**Exercise brief:** Set down exactly the lines below between the line holding "Un Rituel de" and the line holding "Logout (6, 2572)", inclusive; no other line belongs in the answer.

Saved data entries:
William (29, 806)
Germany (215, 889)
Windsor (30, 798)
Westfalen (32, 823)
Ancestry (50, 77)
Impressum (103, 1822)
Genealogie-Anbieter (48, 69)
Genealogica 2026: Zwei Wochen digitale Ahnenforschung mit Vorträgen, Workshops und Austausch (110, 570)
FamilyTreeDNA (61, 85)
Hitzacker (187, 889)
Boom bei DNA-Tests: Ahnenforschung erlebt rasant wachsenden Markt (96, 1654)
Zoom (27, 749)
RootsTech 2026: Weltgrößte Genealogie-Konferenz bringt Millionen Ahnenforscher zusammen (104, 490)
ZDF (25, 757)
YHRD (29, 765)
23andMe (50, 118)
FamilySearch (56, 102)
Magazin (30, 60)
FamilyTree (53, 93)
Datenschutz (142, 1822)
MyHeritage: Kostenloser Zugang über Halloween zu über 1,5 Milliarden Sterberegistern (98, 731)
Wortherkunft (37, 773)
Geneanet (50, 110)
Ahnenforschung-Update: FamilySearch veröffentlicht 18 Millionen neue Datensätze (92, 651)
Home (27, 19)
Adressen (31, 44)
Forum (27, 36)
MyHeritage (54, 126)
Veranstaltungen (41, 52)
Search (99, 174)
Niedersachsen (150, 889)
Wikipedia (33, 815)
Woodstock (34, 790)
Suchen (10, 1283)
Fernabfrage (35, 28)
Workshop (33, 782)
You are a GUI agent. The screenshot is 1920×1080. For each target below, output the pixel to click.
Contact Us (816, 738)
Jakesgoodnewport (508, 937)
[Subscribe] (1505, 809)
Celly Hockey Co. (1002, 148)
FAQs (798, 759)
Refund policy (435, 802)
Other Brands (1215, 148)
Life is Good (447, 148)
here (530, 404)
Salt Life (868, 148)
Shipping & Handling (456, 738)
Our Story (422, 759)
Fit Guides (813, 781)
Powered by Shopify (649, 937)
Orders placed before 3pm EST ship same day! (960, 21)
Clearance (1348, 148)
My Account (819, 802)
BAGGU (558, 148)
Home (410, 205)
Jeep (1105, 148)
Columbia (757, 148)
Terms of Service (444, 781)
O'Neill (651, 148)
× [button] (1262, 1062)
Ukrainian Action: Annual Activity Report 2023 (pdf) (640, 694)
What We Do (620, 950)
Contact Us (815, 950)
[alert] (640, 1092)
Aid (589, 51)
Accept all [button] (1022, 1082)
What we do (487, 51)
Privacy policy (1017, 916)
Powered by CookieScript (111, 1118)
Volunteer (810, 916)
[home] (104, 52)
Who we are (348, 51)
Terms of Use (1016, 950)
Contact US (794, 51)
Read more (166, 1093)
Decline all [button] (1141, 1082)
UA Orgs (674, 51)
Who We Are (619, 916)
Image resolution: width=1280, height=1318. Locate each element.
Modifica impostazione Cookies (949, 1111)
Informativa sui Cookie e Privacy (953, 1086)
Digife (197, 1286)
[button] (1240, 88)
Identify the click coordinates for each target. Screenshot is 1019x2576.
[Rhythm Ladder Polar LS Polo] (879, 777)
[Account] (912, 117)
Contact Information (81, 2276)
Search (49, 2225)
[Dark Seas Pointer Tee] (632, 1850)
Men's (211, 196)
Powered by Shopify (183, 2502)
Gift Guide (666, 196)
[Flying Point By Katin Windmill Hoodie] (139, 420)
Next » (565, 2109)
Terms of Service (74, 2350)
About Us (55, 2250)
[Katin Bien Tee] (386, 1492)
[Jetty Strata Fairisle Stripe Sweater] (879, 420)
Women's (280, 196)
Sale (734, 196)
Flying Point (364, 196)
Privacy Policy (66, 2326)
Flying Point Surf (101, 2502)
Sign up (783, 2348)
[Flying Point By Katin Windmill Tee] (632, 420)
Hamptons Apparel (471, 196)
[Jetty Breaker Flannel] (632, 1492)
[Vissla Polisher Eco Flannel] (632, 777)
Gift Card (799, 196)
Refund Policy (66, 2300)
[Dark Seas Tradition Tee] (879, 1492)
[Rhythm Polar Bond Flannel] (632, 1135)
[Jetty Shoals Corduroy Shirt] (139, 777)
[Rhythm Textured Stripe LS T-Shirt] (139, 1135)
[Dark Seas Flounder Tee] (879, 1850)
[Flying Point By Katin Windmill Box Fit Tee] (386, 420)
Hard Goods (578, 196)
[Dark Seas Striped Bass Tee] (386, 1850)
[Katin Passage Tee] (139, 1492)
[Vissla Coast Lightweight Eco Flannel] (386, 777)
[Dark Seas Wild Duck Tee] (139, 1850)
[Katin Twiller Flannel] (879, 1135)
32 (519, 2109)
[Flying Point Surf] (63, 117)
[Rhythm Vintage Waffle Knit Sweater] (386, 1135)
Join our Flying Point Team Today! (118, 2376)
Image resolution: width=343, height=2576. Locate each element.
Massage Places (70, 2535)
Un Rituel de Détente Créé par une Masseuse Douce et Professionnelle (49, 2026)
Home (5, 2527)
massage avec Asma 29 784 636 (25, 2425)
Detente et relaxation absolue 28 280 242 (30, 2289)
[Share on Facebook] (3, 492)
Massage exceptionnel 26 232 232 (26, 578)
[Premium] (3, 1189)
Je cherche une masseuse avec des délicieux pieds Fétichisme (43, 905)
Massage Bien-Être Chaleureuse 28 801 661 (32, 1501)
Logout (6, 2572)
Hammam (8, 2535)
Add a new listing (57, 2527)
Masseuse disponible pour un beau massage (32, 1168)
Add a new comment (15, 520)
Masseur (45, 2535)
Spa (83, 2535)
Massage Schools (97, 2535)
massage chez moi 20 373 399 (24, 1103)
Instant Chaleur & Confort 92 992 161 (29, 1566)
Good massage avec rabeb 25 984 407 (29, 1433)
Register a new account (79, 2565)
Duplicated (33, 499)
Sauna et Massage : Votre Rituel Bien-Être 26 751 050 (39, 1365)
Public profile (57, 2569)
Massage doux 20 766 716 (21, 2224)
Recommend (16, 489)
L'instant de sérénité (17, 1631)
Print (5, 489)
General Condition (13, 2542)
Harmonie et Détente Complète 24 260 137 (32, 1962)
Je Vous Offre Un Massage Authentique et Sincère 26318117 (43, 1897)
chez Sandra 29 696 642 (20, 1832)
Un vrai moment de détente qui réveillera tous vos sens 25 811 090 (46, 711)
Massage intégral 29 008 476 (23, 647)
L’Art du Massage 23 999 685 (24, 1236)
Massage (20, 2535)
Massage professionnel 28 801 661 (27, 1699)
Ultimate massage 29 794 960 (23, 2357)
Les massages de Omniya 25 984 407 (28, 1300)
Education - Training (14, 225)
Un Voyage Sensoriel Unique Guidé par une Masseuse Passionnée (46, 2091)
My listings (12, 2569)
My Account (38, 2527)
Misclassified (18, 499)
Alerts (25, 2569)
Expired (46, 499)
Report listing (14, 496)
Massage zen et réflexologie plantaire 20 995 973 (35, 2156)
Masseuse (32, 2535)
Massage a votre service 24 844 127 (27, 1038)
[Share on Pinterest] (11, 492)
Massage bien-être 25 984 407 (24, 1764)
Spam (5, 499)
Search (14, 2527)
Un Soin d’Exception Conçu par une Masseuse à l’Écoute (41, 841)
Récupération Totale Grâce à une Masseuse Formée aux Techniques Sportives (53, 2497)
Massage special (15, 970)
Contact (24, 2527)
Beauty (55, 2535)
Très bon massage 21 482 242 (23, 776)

**Problem solution:**
Un Rituel de Détente Créé par une Masseuse Douce et Professionnelle (49, 2026)
Home (5, 2527)
massage avec Asma 29 784 636 (25, 2425)
Detente et relaxation absolue 28 280 242 (30, 2289)
[Share on Facebook] (3, 492)
Massage exceptionnel 26 232 232 (26, 578)
[Premium] (3, 1189)
Je cherche une masseuse avec des délicieux pieds Fétichisme (43, 905)
Massage Bien-Être Chaleureuse 28 801 661 (32, 1501)
Logout (6, 2572)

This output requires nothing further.